If hawks and owls are hiding in trees when looking for a meal or trying to sleep, the nosy jay or crow will find them. These wanderers have been compared to warning systems in the bird world, just like corvids in general. Their high intelligence makes them think, and with that ability also comes fun. If any of the corvids gather around a cluster of trees, they’ve found something that you’ll soon hear about.
From time to time we walk in the forest in search of birds to observe. Warning systems in closed areas become the job of songbirds, as the area is denser. Groups of birds like the downy woodpecker, chickadee, nuthatch, and crested tit get together and watch each other when needed. Some of these birds will scan the sky for hawks (especially accipiters), trees for snakes, and the ground for rats and other land predators. Once something is spied on, the birds will send an alarm call to those who weren’t on the alert.
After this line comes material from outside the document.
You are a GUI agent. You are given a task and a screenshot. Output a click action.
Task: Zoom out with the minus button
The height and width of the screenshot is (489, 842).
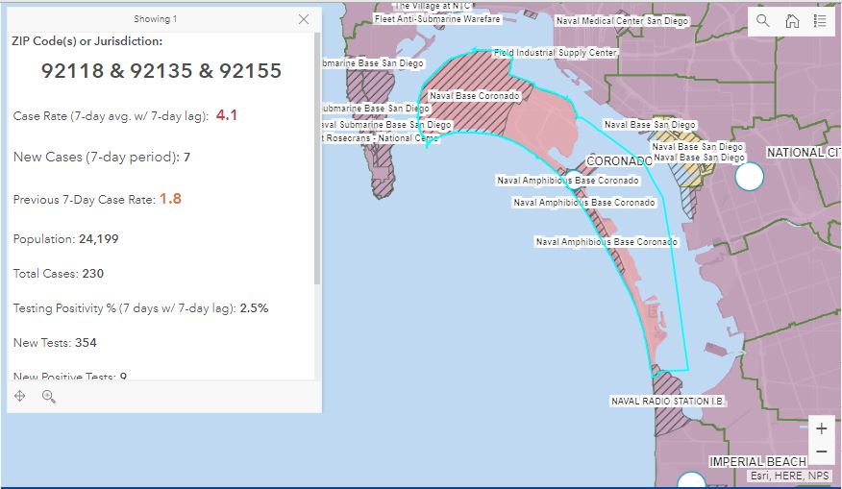820,452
What’s surprising is that studies have been done that show birds and other animals like chipmunks and squirrels can figure out what the other is trying to convey. There are different alarm calls for known predators, suspected predators, and humans, and these animals will behave accordingly. Predators known as the Red-tailed Hawk elicit a different response and alarm call than a bird watcher.
Some of us have also witnessed the appearance of an eagle at our favorite birding site. It never ceases to laugh at how an eagle, no matter how large, can be spied on by a seagull before a human knows it’s on the horizon. When a flock of gulls take off, rest assured that there is something to fear in their path. However, there are a few unlucky ones, such as American coots and Pied-billed grebes, who sometimes sacrifice themselves for the good of others.
Mississippi kites that perch on power lines usually hunt large insects and the very rare bird. However, most birds know they are safe and will perch right next to them on high wires, but the Fork-tailed Kite will pick up chicks and small vertebrates from the treetops. The dovetail is more of a threat to birds, although it is not as abundant.
We must pity the American Kestrel, who minds his business by hunting mice. During desperate times when the Cooper’s Hawk and Red-tailed Hawk move in, it’s the kestrel that loses its prey, and no verbal complaints will change the outcome.
Juvenile tits will fight to death if one irritates the other. The writer once parted two on wet ground before the inevitable.
During nesting season, a Baltimore Oriole fed an Eastern Phoebe who had just taken flight. Perhaps it was the fact that the youngster passed on the fact that he was hungry and nature took hold of him, but was the oriole just helping?
Deb Hirt is a wild bird rehabilitator and professional photographer living in Stillwater.